*PROBLEM DETAILS*
Repeat the lines below exactly, beginning with the line that contains "Toggle the Redirects legend item" and ending with the line that contains "coord(895,65)", both included.

BEGIN STORED RECORDS

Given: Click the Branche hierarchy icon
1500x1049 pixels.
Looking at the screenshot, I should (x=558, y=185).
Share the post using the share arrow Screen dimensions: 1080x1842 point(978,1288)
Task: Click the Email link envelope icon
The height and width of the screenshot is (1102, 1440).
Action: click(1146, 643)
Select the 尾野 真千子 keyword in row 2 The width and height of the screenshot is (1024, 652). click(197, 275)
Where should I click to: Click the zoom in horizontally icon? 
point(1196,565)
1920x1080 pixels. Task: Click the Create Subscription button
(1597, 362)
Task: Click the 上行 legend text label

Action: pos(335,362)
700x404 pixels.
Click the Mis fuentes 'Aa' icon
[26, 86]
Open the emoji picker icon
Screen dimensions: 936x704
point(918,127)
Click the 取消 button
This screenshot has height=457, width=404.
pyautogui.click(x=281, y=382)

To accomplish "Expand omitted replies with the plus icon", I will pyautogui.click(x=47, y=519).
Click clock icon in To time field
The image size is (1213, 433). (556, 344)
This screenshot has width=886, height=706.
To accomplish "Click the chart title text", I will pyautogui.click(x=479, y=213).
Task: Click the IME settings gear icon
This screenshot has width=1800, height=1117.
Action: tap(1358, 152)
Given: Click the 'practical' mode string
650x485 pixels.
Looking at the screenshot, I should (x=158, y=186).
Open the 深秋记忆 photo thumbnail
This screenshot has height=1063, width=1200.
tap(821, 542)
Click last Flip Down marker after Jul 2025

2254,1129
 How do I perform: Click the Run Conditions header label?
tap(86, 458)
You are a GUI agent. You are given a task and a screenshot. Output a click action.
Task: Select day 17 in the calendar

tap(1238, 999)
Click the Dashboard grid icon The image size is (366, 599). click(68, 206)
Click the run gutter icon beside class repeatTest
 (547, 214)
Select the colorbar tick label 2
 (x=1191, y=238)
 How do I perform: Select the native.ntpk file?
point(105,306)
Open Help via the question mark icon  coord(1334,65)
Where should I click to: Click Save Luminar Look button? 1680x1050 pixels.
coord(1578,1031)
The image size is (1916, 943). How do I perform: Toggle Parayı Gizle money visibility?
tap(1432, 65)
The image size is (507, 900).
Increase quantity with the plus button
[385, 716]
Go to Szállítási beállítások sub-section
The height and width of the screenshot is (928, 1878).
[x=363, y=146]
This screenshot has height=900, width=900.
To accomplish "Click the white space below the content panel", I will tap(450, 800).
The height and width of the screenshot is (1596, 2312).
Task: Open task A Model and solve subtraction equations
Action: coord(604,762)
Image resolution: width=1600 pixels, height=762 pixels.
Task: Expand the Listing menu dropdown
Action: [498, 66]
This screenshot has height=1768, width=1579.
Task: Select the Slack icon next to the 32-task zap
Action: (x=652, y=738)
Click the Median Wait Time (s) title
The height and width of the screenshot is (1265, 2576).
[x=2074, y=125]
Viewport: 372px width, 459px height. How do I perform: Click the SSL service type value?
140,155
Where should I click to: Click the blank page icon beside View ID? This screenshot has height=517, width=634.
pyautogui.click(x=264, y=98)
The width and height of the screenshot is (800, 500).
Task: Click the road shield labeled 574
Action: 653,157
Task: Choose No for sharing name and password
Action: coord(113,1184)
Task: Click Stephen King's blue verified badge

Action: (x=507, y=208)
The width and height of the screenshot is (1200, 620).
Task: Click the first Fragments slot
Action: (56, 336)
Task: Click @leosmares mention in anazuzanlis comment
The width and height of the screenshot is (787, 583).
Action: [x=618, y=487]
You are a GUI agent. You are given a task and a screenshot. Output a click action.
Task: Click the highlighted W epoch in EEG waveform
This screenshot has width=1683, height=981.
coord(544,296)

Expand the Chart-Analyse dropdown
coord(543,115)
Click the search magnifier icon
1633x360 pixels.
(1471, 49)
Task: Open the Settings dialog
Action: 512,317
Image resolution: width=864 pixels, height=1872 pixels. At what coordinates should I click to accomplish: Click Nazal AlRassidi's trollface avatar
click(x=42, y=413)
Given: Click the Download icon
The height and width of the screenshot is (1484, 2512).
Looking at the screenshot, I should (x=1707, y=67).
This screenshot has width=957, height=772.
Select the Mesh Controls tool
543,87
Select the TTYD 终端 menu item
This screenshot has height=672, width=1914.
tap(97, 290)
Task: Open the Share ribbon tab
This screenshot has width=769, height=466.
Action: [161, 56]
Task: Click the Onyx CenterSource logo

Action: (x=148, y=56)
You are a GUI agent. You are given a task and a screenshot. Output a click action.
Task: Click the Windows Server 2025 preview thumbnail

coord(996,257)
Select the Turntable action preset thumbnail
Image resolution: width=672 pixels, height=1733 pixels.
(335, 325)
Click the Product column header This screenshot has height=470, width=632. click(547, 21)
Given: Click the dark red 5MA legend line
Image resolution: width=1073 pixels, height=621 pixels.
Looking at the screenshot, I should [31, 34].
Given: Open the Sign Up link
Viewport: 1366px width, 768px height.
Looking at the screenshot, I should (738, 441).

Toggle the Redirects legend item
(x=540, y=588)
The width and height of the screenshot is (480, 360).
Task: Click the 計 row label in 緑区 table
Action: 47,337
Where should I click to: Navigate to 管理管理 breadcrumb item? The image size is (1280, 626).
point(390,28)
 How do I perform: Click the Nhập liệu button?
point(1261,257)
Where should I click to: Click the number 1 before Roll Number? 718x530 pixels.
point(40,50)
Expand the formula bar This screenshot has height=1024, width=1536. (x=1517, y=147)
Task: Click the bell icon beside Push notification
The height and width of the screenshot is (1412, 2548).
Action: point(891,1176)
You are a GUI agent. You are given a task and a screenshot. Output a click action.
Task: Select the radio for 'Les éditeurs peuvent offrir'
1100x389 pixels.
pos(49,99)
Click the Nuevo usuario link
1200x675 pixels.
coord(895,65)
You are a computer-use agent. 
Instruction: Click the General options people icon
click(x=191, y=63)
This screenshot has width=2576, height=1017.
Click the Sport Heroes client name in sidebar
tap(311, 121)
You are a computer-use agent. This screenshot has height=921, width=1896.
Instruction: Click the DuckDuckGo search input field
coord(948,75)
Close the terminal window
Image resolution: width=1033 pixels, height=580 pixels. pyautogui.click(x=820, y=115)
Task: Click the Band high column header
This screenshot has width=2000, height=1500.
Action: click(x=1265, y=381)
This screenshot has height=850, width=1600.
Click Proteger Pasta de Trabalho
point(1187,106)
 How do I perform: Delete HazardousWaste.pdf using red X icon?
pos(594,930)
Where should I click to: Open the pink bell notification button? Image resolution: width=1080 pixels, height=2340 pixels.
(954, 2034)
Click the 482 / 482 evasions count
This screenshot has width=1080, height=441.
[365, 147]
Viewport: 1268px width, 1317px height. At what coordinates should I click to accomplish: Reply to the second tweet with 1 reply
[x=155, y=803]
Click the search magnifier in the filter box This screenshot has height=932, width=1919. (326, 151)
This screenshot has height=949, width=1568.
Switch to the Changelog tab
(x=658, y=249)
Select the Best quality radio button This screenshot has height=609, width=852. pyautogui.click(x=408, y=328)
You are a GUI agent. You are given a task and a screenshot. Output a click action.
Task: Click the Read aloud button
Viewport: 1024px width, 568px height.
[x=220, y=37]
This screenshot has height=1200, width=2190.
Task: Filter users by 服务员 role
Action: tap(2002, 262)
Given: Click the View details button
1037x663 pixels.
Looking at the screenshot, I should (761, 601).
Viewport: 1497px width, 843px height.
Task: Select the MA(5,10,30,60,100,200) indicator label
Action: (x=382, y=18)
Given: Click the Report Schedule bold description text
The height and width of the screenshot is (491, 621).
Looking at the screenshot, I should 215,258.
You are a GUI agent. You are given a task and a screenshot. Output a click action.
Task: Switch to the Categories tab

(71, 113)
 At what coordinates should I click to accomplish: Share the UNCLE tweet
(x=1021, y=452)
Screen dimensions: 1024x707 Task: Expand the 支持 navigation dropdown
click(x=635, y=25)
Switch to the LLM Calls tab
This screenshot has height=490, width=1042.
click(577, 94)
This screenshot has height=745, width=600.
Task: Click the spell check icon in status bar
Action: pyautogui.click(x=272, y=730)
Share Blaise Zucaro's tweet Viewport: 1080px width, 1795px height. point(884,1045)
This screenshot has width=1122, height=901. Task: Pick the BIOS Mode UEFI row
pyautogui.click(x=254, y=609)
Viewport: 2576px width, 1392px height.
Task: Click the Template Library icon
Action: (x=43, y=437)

END STORED RECORDS

*SOLUTION FOR THIS TASK*
Toggle the Redirects legend item
(x=540, y=588)
The width and height of the screenshot is (480, 360).
Task: Click the 計 row label in 緑区 table
Action: 47,337
Where should I click to: Navigate to 管理管理 breadcrumb item? The image size is (1280, 626).
point(390,28)
 How do I perform: Click the Nhập liệu button?
point(1261,257)
Where should I click to: Click the number 1 before Roll Number? 718x530 pixels.
point(40,50)
Expand the formula bar This screenshot has height=1024, width=1536. (x=1517, y=147)
Task: Click the bell icon beside Push notification
The height and width of the screenshot is (1412, 2548).
Action: point(891,1176)
You are a GUI agent. You are given a task and a screenshot. Output a click action.
Task: Select the radio for 'Les éditeurs peuvent offrir'
1100x389 pixels.
pos(49,99)
Click the Nuevo usuario link
1200x675 pixels.
coord(895,65)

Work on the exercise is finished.